- [Supplied passage]

Everybody listened. Even the other journalists who sat right next to him. Because we all knew that whatever Grootes was reporting was spot on and we, like the rest of the nation, take serious note of his breaking analysis to help us better understand what’s unfolding.

Grootes is a Rhodes University journalism graduate who worked as a radio news editor and reporter in London before coming back home and getting a job at Talk Radio 702.

He was named the regional Vodacom Journalist of the Year for two years running in 2005 and 2006; in 2007 he won the Webber Wentzel Bowens Legal Journalist of the Year Award for electronic journalism. — Tanya Pampalone

Lunch spot: Radium Beer Hall, Orange Grove, Johannesburg


Andy Davis; editor; Mahala

Back in 2002, Andy Davis was the frustrated Joburg-based editor of Student Life magazine. All he wanted to do was surf. To quench his thirst for waves, he started up the Mahala Surf Company to hook up young children with surf equipment that they wouldn’t otherwise have access to.

Now that original concept has gone mainstream. In May, Davis launched a music, culture and reality magazine with the hopes that Mahala will become a gathering place for young writers, photographers and all kinds of creative types based on the belief that “all the good stuff in life is free.”

The magazine is online now at mahala.co.za and Davis hopes to have a free print version out by August “available at cool outlets”. He thinks advertisers will jump on the free band wagon, giving away their goods in the name of good brand advertising.

- [Supplied material]
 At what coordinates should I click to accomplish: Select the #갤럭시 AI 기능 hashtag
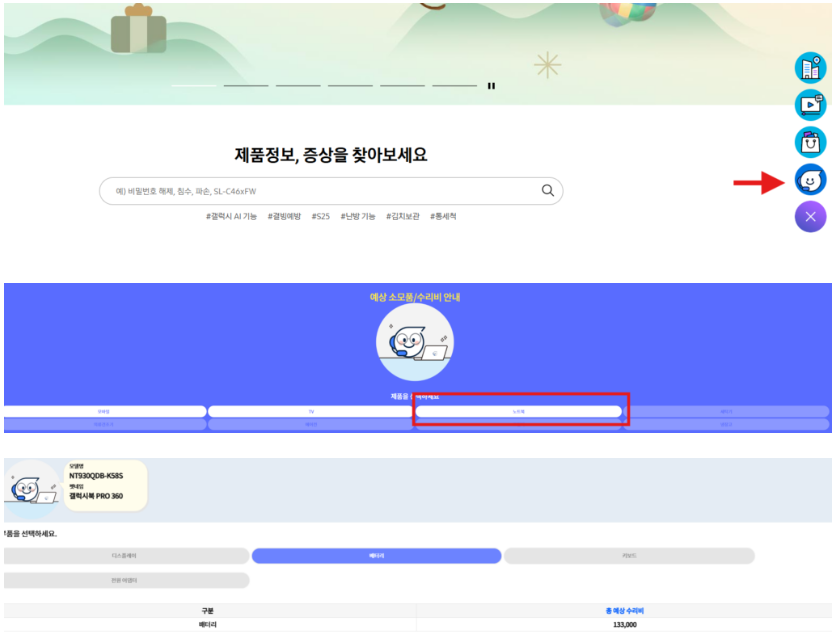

- [Given exercise 1] Reproduce the portion of the media profiles between "Back in 2002, Andy" and "good brand advertising.", inclusive.
- [Given exercise 2] Decide whether each statement agrees with the media profiles, answering yes or no and quoting the words that settle it: (a) Grootes studied journalism at Rhodes University. (b) Davis launched the Mahala magazine in 2002. (c) Grootes won the Vodacom Journalist of the Year award in 2007.
- [Given exercise 3] Extend the media profiles from the point where they end.
The material plays no part in this work.

- [Final result 1]
Back in 2002, Andy Davis was the frustrated Joburg-based editor of Student Life magazine. All he wanted to do was surf. To quench his thirst for waves, he started up the Mahala Surf Company to hook up young children with surf equipment that they wouldn’t otherwise have access to.

Now that original concept has gone mainstream. In May, Davis launched a music, culture and reality magazine with the hopes that Mahala will become a gathering place for young writers, photographers and all kinds of creative types based on the belief that “all the good stuff in life is free.”

The magazine is online now at mahala.co.za and Davis hopes to have a free print version out by August “available at cool outlets”. He thinks advertisers will jump on the free band wagon, giving away their goods in the name of good brand advertising.

- [Final result 2]
(a) Yes: "Grootes is a Rhodes University journalism graduate"
(b) No: "Back in 2002, Andy Davis was the frustrated Joburg-based editor of Student Life magazine" and "In May, Davis launched a music, culture and reality magazine"
(c) No: "in 2007 he won the Webber Wentzel Bowens Legal Journalist of the Year Award for electronic journalism"

- [Final result 3]
Davis is funding the venture through Jingo, his content creation company that created FNB’s new teen magazine and the Levi’s Original Music magazine.

Davis is also a contributing editor to Zig Zag and writes for the Sunday Times, Marie Claire, GQ and Men’s Health. — Tanya Pampalone

Lunch spot: Empire Café, Muizenberg, Cape Town


Zanele Kumalo; beauty editor; Elle

While still in her teens, Zanele Kumalo remembers wanting to be a creative director for a magazine. She even designed a glossy with some school friends. Kumalo shelved the idea when she studied fine art and language at Rhodes University, pursuing a fantasy of being a fashion designer and training in clothing sales.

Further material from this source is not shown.